Commure provides AI tools and agents that are integrated into the workflows of health systems and providers. The company’s technology is primarily focused on simplifying administrative tasks, which Comure says are used around $1 trillion annually across the country.
A new referral management and patient intake solution streamlines the entire pre-visit workflow. Ingest any unstructured data source, extract structured clinical and payer data, validate against your organization’s business rules, coordinate your entire team with integrated dashboard queues, and write accepted referrals directly into your electronic health record system.
Commure Orchestrator is designed to work across healthcare settings, including inpatient, outpatient, post-acute, home health, hospice, and specialty care. The company says its platform is already running in home and outpatient medical systems, handling hundreds of thousands of tasks completely autonomously.
Commure can also close the loop and enable a seamless handoff from referral to patient visit through an AI agent. Once a referral is accepted and a patient is scheduled for an appointment, a digital receptionist guides the patient through consent, pre-visit forms, and insurance collection.
Orchestrator will run on Commure’s unified data model, connect ambient AI downstream to enable clinical workflows, and connect RCM to the revenue cycle, executives said.
The company says the platform addresses key operational bottlenecks. A real-time referral queue connected to automated outreach helps prevent patient attrition, and real-time referral triage and provider matching allows for faster response times, higher referral acceptance rates, and a better patient experience.
Automated payer verification and pre-approval tracking eliminates the need for manual portal checks or last-minute reservation cancellations. The company says pre-visit intakes flow directly into the EHR as structured data rather than PDF attachments, reducing intake effort. Commure’s single platform also replaces a disparate mix of fax workflows, reception tools, and referral management software.

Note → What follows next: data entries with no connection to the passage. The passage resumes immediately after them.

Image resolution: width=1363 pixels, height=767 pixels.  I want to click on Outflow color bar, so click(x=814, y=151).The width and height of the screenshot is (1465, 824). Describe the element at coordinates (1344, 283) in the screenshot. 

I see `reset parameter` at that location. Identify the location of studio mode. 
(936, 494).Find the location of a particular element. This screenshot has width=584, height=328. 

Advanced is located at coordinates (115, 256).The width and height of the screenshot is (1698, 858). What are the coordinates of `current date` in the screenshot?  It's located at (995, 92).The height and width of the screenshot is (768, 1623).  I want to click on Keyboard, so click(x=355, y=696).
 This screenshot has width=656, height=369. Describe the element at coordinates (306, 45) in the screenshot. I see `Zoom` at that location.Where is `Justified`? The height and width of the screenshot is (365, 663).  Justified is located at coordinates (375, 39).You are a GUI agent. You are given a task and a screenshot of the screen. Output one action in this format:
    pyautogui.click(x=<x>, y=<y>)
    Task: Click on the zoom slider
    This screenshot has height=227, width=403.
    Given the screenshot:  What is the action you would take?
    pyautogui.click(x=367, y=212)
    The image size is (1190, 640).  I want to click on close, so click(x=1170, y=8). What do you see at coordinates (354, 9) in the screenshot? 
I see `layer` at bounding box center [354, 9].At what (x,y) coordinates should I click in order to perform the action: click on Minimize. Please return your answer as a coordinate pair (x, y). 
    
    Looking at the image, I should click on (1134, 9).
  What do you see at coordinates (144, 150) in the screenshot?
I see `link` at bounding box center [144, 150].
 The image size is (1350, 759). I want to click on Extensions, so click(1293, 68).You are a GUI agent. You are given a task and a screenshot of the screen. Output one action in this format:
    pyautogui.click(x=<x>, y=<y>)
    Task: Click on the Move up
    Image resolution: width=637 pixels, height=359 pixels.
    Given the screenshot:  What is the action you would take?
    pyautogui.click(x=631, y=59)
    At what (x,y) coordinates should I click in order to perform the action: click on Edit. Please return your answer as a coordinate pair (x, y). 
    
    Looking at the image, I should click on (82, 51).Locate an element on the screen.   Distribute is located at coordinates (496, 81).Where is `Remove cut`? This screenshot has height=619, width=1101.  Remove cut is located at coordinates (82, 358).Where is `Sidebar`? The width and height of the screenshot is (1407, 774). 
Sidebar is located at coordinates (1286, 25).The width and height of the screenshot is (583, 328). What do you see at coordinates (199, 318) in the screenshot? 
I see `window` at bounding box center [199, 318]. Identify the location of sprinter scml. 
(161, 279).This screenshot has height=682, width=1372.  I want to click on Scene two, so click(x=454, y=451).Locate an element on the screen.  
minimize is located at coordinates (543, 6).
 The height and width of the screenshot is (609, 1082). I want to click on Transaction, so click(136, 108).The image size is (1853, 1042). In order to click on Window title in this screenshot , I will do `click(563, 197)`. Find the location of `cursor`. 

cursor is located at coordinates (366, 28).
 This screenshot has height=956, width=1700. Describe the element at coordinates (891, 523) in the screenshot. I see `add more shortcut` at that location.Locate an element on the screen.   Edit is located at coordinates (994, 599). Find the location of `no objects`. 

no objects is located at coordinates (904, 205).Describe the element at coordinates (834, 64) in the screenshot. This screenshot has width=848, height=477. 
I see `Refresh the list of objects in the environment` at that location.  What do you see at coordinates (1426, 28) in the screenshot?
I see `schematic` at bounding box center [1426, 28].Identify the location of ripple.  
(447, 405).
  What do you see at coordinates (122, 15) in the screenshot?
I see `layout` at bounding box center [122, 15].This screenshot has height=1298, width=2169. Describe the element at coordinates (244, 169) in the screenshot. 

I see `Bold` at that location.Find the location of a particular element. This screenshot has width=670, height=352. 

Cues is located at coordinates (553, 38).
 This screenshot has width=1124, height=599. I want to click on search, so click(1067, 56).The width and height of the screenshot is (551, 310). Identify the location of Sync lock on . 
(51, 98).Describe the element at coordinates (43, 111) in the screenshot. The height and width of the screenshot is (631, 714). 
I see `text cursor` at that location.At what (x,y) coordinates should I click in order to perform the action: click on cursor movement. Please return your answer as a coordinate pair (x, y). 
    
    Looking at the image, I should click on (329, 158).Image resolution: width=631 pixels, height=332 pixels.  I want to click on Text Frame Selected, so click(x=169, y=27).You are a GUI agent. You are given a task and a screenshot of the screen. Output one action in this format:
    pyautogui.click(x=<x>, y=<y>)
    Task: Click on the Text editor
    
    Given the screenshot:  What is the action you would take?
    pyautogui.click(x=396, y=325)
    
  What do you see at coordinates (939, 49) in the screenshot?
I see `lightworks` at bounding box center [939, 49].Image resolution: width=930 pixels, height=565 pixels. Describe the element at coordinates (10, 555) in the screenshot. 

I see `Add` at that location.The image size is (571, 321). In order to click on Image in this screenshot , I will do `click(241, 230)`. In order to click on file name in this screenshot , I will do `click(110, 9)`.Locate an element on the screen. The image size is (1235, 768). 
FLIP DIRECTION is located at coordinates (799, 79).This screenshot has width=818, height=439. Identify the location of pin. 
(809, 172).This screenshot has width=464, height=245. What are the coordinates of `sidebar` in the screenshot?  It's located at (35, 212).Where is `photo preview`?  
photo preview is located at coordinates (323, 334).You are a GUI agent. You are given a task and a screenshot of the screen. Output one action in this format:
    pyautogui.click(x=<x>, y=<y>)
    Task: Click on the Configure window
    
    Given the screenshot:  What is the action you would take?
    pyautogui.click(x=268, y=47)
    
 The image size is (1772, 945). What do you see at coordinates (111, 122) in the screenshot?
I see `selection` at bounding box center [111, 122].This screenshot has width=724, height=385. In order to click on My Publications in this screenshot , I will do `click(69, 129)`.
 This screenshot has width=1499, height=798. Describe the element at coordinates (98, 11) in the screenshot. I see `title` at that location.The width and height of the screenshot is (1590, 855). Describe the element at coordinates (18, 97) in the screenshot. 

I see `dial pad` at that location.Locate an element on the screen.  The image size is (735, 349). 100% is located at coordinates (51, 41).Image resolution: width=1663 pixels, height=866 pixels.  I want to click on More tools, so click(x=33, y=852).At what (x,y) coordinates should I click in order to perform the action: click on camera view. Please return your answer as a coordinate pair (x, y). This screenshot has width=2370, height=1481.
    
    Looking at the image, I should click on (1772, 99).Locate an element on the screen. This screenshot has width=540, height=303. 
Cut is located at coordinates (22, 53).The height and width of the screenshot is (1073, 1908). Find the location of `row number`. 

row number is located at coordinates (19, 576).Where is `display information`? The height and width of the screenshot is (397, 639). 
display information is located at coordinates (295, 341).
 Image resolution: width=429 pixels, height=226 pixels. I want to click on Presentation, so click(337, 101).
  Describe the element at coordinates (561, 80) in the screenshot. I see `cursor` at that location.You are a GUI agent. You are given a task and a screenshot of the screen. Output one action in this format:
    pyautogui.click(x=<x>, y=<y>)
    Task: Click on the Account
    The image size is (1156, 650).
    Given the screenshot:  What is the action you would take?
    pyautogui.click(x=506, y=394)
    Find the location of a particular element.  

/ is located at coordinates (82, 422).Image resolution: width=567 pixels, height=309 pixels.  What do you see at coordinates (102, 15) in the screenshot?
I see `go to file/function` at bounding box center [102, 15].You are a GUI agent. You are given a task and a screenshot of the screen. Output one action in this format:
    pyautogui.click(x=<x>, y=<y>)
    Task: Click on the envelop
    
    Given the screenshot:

In May, Communia raised $70 million in new funding, bringing it to a $7 billion valuation, and plans to continue expanding its platform and building out its technology. At the time, Comure said it planned to expand its revenue cycle and extend its practice management tools to specialty clinics, hospitals, and an integrated delivery network. A year ago, the company raised $200 million.
Commure was born by General Catalyst in 2017 and launched in 2020. In October 2023, the company merged with Athelas, a provider of medical workflow automation software, to capture a larger portion of the medical systems market. Nine months later, in July 2024, Commure acquired healthcare AI company Augmedix for $139 million, giving it a foothold in the AI medical scribing market. In December 2024, the company acquired Memora Health, a digital care navigation platform launched from the Harvard University Institute for Innovation.
The company has steadily built a technology stack to provide healthcare organizations with AI-powered solutions for clinical documentation, revenue cycle management, and practice management operations. A year ago, Commure launched a suite of AI agents designed to automate complex tasks and tackle front-office functions along with patient navigation, care management, and revenue cycle.